IBM SP High-Performance Networking with a GRF

White Paper by

John-Paul Navarro
Mathematics and Computer Science Division
Argonne National Laboratory
Argonne, IL 60439

Preprint ANL/MCS-P747-1298

Abstract

Increasing use of highly distributed applications, demand for faster data exchange, and highly parallel applications can push the limits of conventional external networking for IBM SP sites. In technical computing applications we have observed a growing use of a pipeline of hosts and networks collaborating to collect, process, and visualize large amounts of realtime data.

The GRF, a high-performance IP switch from Ascend and IBM, is the first backbone network switch to offer a media card that can directly connect to an SP Switch. This enables switch attached hosts in an SP complex to communicate at near SP Switch speeds with other GRF attached hosts and networks.

Introduction

Between April and July 1998 the Mathematics and Computer Science Division of Argonne National Laboratory evaluated an Ascend GRF equipped with recently developed SP Switch Router Adapter cards providing high-speed communications between an IBM RS/6000 SP and the departmental backbone and high network bandwidth hosts.

The SP Switch is the key communications component of an SP complex making high-performance communications possible for use in parallel and distributed applications. For applications running on a single SP complex with little or moderate external communications requirements, conventional Ethernet and ATM networking may be adequate.
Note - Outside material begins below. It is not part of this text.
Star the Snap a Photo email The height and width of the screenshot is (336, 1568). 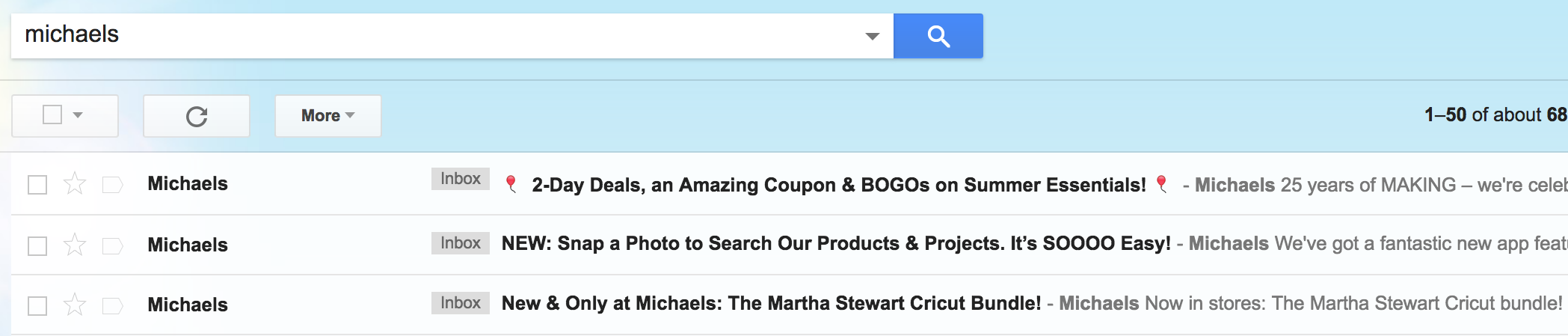pos(75,245)
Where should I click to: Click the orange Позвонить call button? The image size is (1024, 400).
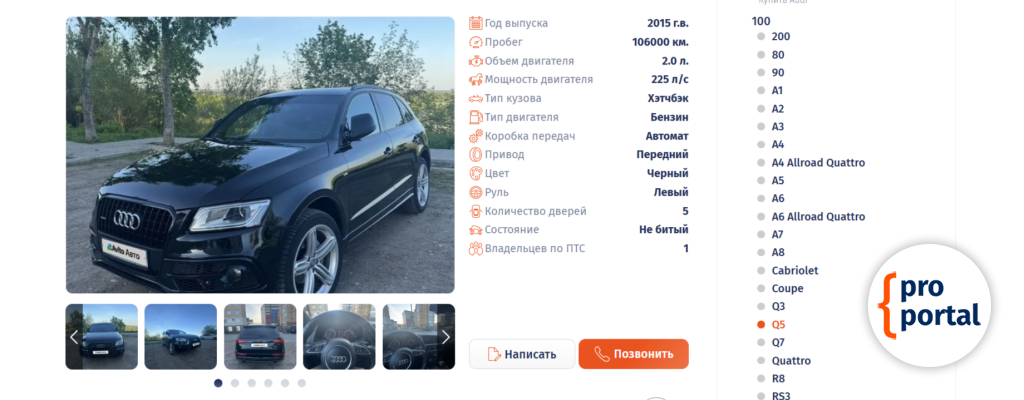click(x=633, y=354)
With increasingly parallel and distributed applications comes an increasing demand for connectivity between an SP complex and external networks and hosts.

The SP Switch offers attached hosts a theoretical 960 Mb/second bi-direction data-transfer (our P2SC nodes). Given the switch design, conducting an aggregate switch throughput test would be a difficult task. Our division's backbone is entirely ATM OC-12 based (622 Mb/second) with an OC-12 uplink. Most divisional servers are either on switched 100 Mb/second Ethernet or ATM OC-3, with one large graphics machine on OC-12.
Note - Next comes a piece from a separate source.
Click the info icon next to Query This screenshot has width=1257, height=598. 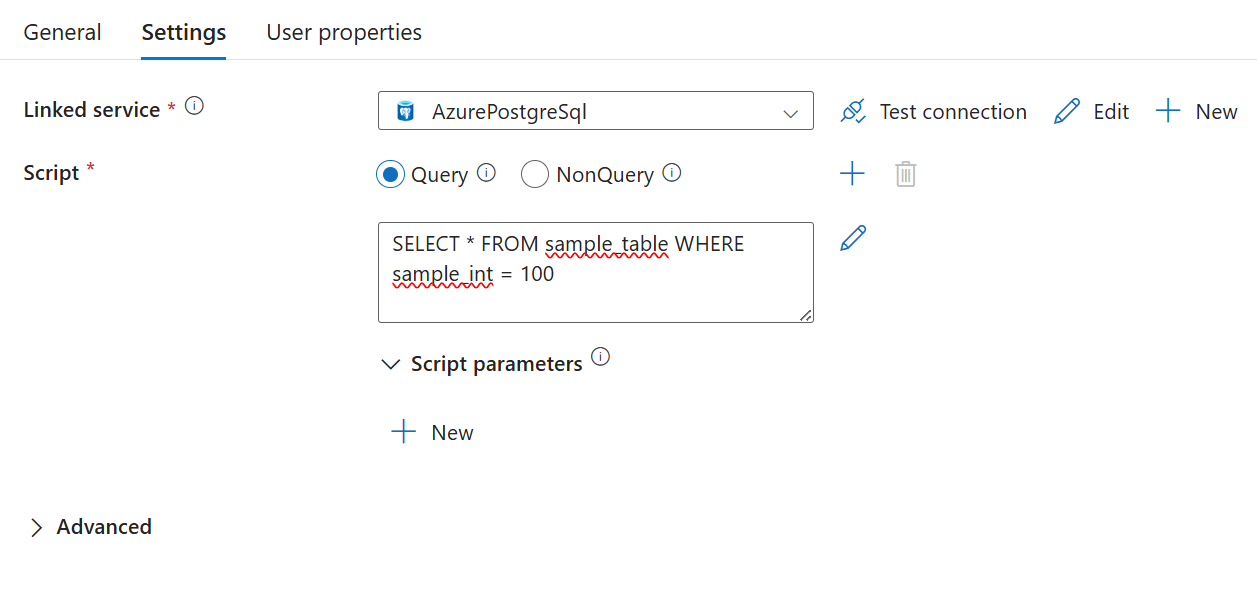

In this environment the best we could offer between the SP and the division backbone or other network hosts was ATM OC-3 (155 Mb/second). The GRF offers 1 Gbit/second per card with aggregate bandwidth of 4 or 16 Gbits/second (GRF400 and GRF1600 respectively). Using the GRF therefore has the potential of increasing our SP's connectivity by up to a factor of 4.
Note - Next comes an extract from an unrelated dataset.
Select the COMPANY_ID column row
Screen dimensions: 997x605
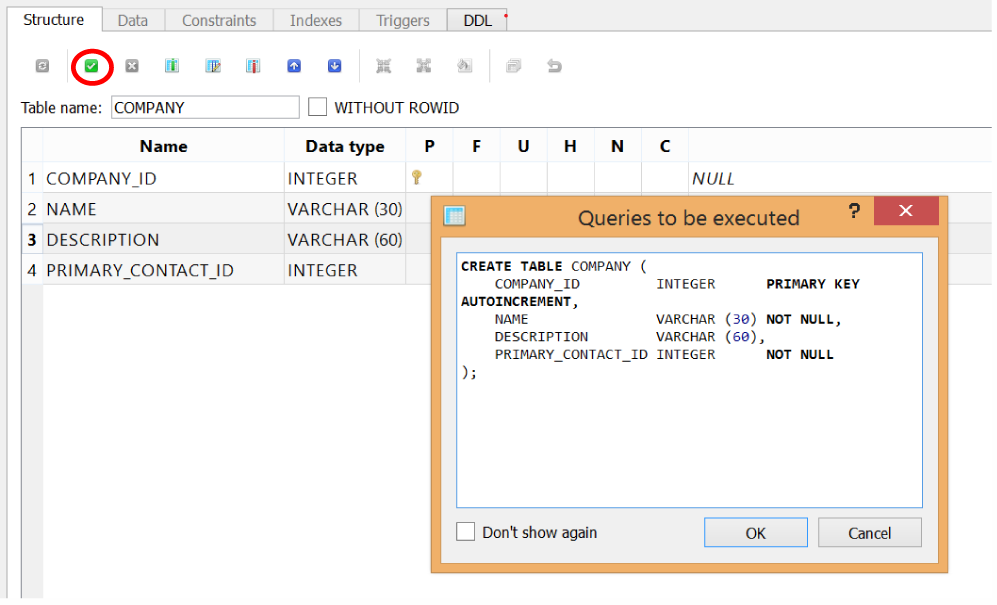(101, 178)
The primary reasons we evaluated the GRF were to determine theoretical network performance improvements we could achieve versus existing networking, to determine how much real-world gains applications could expect, and to assess the overall installation, configuration, and management process of the GRF within an SP complex.

Testing Environment

The GRF we evaluated ran the Ascend Embedded/OS version GR TA1.4.6.4 with the following hardware components:

GRF1600 base unit
Two RS/6000 SP Switch Router Adapters
One ATM OC-3c MM card (2 interfaces)
One ATM OC-12c SM/IR card (1 interface)
One Parallel HIPPI card (copper)

We connected the GRF to the following components:

IBM SP complex consisting of 7 frames with 98 nodes, a separate switch frame, and a single control workstation
Divisional network backbone with multiple Cisco Lightstream 1010 switches connected via OC-12, a Cisco 7507 router connected via OC-3, and an OC-12 uplink.
SGI Onyx with a serial HIPPI interface.
OC-3 and OC-12 hosts.

The following diagram shows the major connections we established between the GRF and divisional networks and hosts.

Our IBM SP contains:

Processor Type Number Memory Memory Banks Clock CPU Type Disk

SP3 thin nodes 80 256 MB 2 120 MHz P2SC 9 GB

SP3 thin nodes 8 512 MB 4 120 MHz P2SC 9 GB

SP3 wide nodes 8 512 MB 4 135 MHz P2SC 9 GB

8-way SMP 2 1 GB 4 66 MHz 604 6 GB/node

Processor Type	Number	Memory	Memory Banks	Clock	CPU Type	Disk
SP3 thin nodes	80	256 MB	2	120 MHz	P2SC	9 GB
SP3 thin nodes	8	512 MB	4	120 MHz	P2SC	9 GB
SP3 wide nodes	8	512 MB	4	135 MHz	P2SC	9 GB
8-way SMP	2	1 GB	4	66 MHz	604	6 GB/node

It is important to note that the 80 SP3 thin nodes are a compute pool managed through a scheduler. This set of nodes, plus some of the other nodes used for interactive development work, may all require high bandwidth communications.

Alternatives

The GRF is the first device to support the direct connecting of an SP Switch to external networks. As an alternative it is possible to either outfit a large number of nodes with individual fast external network connections or use one or more nodes as gateways. The range of node adapters available for these options are: 10/100 Mb Ethernet, 16 Mb token-ring, 155 Mb ATM OC-3, and HIPPI.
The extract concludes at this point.